Russia and China share similar interests and positions when it comes to energy, military, diplomacy and ideology but that doesn’t provide a foundation for a strong Moscow-Beijing alliance? says Yale University’s Christopher Miller.
“Both countries share ideological goals that are crucial to the maintenance of their domestic political systems,” he writes for the Moscow Times:
Both believe that autocracy is a legitimate form of governance and that talk of human rights threatens stability. Both insist that democracy — or “Western-style democracy,” as they often put it — is only fit for some societies and is not a universal aspiration. And both governments are deeply committed to countering attempts by the U.S., European countries and NGOs to promote political liberalization in other countries.

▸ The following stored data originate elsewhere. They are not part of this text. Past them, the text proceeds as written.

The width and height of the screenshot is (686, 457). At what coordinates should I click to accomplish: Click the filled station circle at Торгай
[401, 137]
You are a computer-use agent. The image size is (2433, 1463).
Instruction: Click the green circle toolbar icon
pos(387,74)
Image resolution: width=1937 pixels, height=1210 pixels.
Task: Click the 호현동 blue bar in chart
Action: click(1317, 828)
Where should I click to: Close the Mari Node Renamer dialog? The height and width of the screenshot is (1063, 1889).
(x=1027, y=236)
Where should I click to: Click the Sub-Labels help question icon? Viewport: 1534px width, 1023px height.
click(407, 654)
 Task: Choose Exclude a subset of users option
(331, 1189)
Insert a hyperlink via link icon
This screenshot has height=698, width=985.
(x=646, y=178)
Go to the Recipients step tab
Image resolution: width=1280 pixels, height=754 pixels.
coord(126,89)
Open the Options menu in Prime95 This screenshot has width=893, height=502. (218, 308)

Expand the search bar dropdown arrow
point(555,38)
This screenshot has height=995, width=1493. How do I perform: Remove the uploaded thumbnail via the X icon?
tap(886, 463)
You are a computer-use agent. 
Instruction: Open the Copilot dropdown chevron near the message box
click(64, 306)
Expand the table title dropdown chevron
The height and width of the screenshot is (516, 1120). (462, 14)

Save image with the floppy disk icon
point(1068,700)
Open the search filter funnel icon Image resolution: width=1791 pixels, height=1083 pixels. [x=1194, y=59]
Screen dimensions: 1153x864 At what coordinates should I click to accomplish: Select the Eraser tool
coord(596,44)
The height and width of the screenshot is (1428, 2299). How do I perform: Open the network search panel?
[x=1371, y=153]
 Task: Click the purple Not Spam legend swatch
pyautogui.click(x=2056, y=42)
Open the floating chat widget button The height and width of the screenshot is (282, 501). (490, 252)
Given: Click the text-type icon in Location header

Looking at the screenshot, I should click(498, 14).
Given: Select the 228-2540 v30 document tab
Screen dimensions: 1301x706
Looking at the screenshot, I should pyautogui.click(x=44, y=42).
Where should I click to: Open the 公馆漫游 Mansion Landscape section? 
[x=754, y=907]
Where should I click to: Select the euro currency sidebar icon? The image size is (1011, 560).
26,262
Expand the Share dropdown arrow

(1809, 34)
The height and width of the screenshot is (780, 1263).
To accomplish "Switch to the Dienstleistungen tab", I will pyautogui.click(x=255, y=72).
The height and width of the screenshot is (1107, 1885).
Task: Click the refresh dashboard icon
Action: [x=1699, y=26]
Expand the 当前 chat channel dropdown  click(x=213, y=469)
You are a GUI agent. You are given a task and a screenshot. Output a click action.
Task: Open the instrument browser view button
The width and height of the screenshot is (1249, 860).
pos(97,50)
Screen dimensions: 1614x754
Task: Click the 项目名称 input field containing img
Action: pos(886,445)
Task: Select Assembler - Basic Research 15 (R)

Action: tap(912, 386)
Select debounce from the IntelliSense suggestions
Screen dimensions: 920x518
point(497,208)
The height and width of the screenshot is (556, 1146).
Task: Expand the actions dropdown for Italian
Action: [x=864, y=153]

But the most important cause for skepticism about a stronger Chinese-Russian entente is that neither country is in a position to play a primary role in helping the other accomplish its core goals, he writes:
China’s main aims are to safeguard economic growth at home and expand its influence in the Asia-Pacific region. In both areas, Russia can play a role, but only a minor one. The U.S., Europe and Asian countries will be far more important to China’s economic development than Russia will. Moscow, meanwhile, is currently focused on its western frontier. Yet China has little interest in Ukraine, Georgia or Moldova, and is unlikely to get seriously involved.